YOUR INSTRUCTIONS: Match the string "will" against each line below, and copy every line that matches.

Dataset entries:
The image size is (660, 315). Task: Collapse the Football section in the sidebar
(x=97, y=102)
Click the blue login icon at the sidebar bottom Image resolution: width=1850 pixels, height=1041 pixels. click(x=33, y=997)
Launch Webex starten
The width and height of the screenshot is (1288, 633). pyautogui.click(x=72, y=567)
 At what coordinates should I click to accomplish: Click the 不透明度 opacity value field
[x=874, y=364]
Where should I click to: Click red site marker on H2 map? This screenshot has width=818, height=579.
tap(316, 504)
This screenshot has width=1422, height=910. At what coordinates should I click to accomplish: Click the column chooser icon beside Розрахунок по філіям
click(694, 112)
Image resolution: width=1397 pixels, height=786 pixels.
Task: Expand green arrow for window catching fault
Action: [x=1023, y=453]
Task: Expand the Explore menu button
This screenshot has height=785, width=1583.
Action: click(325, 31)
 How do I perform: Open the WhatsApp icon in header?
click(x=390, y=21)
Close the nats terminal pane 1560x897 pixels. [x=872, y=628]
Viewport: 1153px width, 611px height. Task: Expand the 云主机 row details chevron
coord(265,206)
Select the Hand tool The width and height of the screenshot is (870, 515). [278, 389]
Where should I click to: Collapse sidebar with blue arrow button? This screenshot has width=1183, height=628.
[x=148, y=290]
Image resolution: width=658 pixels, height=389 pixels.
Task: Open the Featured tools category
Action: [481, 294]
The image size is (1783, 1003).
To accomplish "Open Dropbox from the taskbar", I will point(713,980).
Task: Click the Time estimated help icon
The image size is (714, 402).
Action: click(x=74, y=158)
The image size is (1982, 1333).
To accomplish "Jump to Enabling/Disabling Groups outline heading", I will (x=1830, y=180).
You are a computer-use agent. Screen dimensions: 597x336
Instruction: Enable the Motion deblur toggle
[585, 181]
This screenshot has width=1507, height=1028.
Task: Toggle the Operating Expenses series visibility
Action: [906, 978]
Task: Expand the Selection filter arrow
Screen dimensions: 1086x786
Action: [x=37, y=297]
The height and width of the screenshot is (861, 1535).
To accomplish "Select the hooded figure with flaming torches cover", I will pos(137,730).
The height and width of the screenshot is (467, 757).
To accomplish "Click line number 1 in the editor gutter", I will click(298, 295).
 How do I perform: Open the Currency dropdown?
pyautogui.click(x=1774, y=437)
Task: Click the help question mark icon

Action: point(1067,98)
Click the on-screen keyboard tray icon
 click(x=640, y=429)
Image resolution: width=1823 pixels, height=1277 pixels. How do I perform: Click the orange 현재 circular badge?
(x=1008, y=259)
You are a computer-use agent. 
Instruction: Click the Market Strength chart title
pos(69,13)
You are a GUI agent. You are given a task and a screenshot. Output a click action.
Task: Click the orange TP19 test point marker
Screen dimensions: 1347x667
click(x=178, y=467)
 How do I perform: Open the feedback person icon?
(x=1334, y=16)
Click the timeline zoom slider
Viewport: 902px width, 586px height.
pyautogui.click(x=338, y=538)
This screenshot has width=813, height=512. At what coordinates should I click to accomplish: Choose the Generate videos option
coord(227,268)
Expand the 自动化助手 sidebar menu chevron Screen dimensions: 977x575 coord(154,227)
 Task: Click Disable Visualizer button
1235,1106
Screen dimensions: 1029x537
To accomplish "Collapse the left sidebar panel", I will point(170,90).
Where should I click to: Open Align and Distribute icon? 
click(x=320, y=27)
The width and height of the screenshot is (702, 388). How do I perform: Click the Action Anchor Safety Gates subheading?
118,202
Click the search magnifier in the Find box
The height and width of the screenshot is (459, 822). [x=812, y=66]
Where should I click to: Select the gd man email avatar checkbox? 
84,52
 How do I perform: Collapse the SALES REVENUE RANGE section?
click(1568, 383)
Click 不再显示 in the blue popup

ANSWER BOX:
To accomplish "Open Dropbox from the taskbar", I will point(713,980).
To accomplish "Jump to Enabling/Disabling Groups outline heading", I will (x=1830, y=180).
To accomplish "Select the hooded figure with flaming torches cover", I will pos(137,730).
To accomplish "Click line number 1 in the editor gutter", I will click(298, 295).
To accomplish "Collapse the left sidebar panel", I will point(170,90).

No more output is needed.